OpenAI’s web scraping inevitably scoops up personal data. GDPR says you can only use this info where there is a legitimate interest and take into account the reasonable expectations people have of how their data is used.
OpenAI says its models comply with Article 6(1)(f) GDPR which says in part that the use of personal data is legal when “processing is necessary for the purposes of the legitimate interests pursued by the controller or by a third party.”
The report says that “measures should be in place to delete or anonymise personal data that has been collected via web scraping before the training stage.”
OpenAI says it has personal data safeguards in place but the taskforce says “the burden of proof for demonstrating the effectiveness of such measures lies with OpenAI.”
Fairness
When EU citizens interact with companies they have an expectation that their personal data is properly handled.
Is it fair that ChatGPT has a clause in the Terms and Conditions that says users are responsible for their chat inputs?
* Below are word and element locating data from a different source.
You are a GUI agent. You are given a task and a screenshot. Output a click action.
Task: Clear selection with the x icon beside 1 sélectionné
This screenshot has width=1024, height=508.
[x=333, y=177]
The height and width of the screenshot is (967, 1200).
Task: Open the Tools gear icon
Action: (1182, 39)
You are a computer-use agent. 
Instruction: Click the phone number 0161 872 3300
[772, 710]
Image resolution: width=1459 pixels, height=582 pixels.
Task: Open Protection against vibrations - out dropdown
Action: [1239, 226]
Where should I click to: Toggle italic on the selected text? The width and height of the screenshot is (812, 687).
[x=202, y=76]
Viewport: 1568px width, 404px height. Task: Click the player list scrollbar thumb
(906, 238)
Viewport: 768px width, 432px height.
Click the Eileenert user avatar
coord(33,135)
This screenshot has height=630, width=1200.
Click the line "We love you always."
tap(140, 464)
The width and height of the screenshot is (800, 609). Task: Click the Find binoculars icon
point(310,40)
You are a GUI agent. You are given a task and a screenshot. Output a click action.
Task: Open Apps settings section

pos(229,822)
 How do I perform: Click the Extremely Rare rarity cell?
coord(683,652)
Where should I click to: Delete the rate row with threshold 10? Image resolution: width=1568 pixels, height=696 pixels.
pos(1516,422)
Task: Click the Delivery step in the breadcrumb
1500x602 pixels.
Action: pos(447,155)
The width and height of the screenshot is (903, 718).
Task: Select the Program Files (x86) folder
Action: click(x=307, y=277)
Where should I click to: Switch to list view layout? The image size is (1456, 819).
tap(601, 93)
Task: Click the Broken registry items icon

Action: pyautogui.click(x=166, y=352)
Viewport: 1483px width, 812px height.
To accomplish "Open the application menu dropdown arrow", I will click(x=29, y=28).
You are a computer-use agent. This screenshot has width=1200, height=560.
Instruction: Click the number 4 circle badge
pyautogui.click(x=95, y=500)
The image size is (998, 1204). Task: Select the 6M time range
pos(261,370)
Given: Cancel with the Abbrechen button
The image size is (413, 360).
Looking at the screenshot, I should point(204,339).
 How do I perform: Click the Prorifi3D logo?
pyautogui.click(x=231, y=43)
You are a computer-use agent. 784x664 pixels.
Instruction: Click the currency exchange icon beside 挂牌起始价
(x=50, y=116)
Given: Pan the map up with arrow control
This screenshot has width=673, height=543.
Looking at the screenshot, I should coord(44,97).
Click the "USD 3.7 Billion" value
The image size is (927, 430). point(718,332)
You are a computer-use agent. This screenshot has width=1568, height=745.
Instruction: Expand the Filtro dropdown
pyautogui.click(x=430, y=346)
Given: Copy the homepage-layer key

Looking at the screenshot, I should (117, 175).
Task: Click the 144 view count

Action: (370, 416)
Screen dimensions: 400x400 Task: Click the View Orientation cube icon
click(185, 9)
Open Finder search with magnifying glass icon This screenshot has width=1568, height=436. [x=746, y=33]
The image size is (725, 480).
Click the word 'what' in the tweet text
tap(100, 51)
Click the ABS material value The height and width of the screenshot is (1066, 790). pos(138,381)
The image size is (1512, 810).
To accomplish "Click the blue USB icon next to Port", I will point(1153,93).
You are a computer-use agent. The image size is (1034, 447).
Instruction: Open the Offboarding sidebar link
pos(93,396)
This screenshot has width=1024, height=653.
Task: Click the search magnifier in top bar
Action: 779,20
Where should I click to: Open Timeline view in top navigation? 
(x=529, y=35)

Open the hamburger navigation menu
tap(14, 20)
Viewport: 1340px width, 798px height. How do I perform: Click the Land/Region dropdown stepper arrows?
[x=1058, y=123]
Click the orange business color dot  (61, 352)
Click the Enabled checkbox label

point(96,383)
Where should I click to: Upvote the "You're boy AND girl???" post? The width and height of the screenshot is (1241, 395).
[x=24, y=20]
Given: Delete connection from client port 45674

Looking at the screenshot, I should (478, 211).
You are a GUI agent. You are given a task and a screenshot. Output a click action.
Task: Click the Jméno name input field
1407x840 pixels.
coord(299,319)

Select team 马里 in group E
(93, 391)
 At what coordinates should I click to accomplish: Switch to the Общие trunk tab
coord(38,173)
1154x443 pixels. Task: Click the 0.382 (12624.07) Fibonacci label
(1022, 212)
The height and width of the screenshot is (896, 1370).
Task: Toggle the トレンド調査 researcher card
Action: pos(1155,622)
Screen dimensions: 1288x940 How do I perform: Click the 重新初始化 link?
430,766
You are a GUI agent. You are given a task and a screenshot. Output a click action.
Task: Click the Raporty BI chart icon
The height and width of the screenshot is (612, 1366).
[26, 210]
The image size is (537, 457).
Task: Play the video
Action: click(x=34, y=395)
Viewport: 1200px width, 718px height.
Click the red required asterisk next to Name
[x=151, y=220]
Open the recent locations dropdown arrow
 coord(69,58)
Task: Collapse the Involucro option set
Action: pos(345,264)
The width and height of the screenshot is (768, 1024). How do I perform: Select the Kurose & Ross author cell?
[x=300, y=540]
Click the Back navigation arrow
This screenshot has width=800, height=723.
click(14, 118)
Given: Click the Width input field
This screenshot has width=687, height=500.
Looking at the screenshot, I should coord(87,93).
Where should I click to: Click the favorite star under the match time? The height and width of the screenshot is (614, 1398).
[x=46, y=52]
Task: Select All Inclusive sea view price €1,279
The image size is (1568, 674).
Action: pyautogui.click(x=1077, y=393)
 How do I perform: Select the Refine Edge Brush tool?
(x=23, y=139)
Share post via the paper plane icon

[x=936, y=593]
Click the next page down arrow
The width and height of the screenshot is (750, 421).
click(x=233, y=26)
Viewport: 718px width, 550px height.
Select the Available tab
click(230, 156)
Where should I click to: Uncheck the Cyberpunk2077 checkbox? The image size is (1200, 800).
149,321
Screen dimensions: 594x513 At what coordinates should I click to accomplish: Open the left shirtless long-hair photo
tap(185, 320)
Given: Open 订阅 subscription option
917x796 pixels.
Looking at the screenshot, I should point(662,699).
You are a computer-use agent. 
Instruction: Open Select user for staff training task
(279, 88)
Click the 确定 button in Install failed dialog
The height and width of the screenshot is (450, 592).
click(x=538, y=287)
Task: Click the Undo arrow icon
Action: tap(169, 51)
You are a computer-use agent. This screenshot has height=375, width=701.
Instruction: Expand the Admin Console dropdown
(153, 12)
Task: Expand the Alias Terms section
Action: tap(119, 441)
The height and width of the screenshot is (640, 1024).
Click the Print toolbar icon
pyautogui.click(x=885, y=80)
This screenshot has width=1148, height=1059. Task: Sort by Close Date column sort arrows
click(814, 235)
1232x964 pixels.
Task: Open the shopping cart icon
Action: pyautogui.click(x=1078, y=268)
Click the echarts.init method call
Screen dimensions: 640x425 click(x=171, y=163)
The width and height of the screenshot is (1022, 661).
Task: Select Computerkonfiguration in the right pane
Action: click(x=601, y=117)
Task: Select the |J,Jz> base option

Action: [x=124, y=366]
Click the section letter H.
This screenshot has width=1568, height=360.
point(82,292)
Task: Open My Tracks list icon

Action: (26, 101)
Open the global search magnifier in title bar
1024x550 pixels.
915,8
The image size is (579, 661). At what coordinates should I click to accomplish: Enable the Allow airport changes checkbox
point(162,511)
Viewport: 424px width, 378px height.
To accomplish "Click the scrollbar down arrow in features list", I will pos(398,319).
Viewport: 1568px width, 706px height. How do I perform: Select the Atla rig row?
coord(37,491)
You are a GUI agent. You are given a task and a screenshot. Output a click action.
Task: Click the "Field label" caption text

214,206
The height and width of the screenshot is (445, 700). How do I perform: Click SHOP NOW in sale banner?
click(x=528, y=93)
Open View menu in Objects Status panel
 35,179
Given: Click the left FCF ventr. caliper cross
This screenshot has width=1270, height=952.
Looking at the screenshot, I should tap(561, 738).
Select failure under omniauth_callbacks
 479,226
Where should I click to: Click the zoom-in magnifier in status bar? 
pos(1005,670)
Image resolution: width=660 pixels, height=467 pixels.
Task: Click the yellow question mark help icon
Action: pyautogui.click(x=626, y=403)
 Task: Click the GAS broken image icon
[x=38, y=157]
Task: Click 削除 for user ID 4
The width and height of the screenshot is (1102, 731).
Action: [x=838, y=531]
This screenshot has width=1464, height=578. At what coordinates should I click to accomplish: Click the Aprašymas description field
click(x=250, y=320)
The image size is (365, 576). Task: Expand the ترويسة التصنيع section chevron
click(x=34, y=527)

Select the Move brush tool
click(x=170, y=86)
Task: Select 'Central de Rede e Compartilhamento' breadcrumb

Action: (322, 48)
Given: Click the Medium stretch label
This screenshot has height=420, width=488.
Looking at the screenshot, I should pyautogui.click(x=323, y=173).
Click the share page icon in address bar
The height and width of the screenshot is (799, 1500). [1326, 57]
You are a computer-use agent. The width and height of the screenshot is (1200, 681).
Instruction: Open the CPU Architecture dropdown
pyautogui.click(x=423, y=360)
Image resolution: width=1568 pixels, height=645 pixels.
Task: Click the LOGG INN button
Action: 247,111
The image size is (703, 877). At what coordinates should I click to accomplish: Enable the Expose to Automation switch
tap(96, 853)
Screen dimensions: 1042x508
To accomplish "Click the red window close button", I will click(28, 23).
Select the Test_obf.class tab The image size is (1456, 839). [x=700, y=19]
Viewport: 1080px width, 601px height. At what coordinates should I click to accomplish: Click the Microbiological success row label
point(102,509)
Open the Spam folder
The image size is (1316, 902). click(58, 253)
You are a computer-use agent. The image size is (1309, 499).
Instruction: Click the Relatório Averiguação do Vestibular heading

GDPR says an organization can’t transfer GDPR compliance responsibility to the user.
The report says that if “ChatGPT is made available to the public, it should be assumed that individuals will sooner or later input personal data. If those inputs then become part of the data model and, for example, are shared with anyone asking a specific question, OpenAI remains responsible for complying with the GDPR and should not argue that the input of certain personal data was prohibited in the first place.”
The report concludes that OpenAI needs to be transparent in explicitly telling users that their prompt inputs may be used for training purposes.
Accuracy
AI models hallucinate and ChatGPT is no exception. When it doesn’t know the answer, it sometimes just makes something up. When it delivers incorrect facts about individuals, ChatGPT falls foul of GDPR’s requirement for personal data accuracy.
The report notes that “the outputs provided by ChatGPT are likely to be taken as factually accurate by end users, including information relating to individuals, regardless of their actual accuracy.”
Even though ChatGPT warns users that it sometimes makes mistakes, the taskforce says this is “not sufficient to comply with the data accuracy principle.”
OpenAI is facing a lawsuit because ChatGPT keeps getting a notable public figure’s birthdate wrong.
The company stated in its defense that the problem can’t be fixed and people should ask for all references to them to be erased from the model instead.
Last September, OpenAI established an Irish legal entity in Dublin, which now falls under Ireland’s Data Protection Commission (DPC). This shields it from individual EU state GDPR challenges.
Will the ChatGPT Taskforce make legally binding findings in its next report? Could OpenAI comply, even if it wanted to?
In their current form, ChatGPT and other models may never be able to completely comply with privacy rules that were written before the advent of AI.